Cette minimisation de l’angle géopolitique dans la couverture de la maladie par le pendant anglais de la société d’État a pu avoir des effets pervers. Elle aurait notamment pu créer l’impression au sein d’une certaine frange du public que le principal média de langue anglaise au pays ne s’attardait pas assez au rôle des gouvernements dans la gestion de la crise. Plusieurs ténors du mouvement complotiste ont régulièrement mis en avant cet argument que les grands médias s’étaient acoquinés avec les autorités pour passer un message faisant leur affaire.

L’IA utilisée par les chercheurs de McGill aurait-elle présenté un portrait différent de la situation, qui aurait apaisé ces esprits contestataires ? Probablement pas. Car, selon les chercheurs, le « choix éditorial » de la CBC a eu l’effet inverse que celui redouté par les principaux promoteurs de théories du complot.

« La CBC a assuré une couverture plus positive que celle à laquelle on aurait pu s’attendre, disent-ils. En faisant preuve d’optimisme, on atténue le sentiment de peur. » En fait, cet optimisme tout relatif apparaît au fil du temps dans la couverture médiatique de la pandémie et pourrait être une réaction à un « effet de ralliement » autour des élites nationales qui survient normalement en situation de crise (guerre, maladie, etc.).

La CBC aurait privilégié son propre traitement de la COVID, indépendant des communications officielles davantage centrées sur l’aspect médical de la crise.
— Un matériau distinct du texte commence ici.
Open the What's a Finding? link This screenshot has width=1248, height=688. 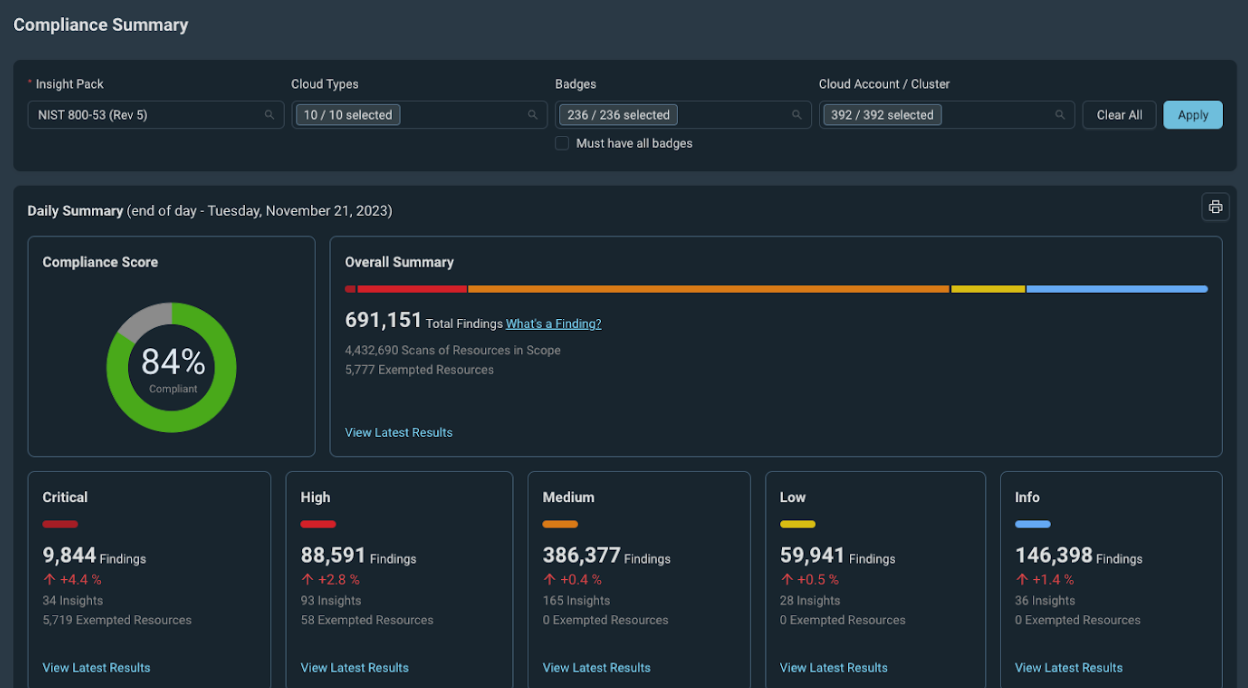point(553,323)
Si cela témoigne d’une indépendance éditoriale, il y a quand même la preuve d’une certaine prise de position dans le traitement de l’actualité, conclut la recherche.

Prévoir le prochain ChatGPT

Ce questionnement sur la neutralité de l’information n’est pas près de se terminer. Surtout pas après l’apparition avec grand fracas de ChatGPT, qui produit en quelques secondes à peine des textes qui épousent parfaitement la forme de travaux de recherche universitaires ou d’articles de journaux.

Or, ChatGPT est incapable de garantir la véracité de ses propos. Des internautes malicieux sont nombreux à la piéger avec des questions pas nécessairement sournoises qui lui font affirmer une chose, puis son contraire. En d’autres mots, cette IA est probablement fiable, mais elle peut aussi bien servir les desseins de la désinformation.

« Qu’est-ce que la vérité pour une IA ? demande Sil Hamilton. Elle a beau avoir une connaissance encyclopédique, elle n’a pas encore l’expérience nécessaire pour déterminer le vrai du faux. » La réponse se trouve probablement au-delà de ChatGPT, dans ses prochaines itérations, prédit le chercheur.

Andrew Piper opine. « Il est raisonnable d’imaginer dans un futur proche que ses textes seront aussi exacts que s’ils étaient produits par des humains », dit le professeur, qui ajoute ce conseil : « Il faut s’y préparer. Il y aura des avantages et des risques. »

Une réflexion tout à fait objective, à mûrir collectivement avant que ne survienne une éventuelle nouvelle crise mondiale majeure.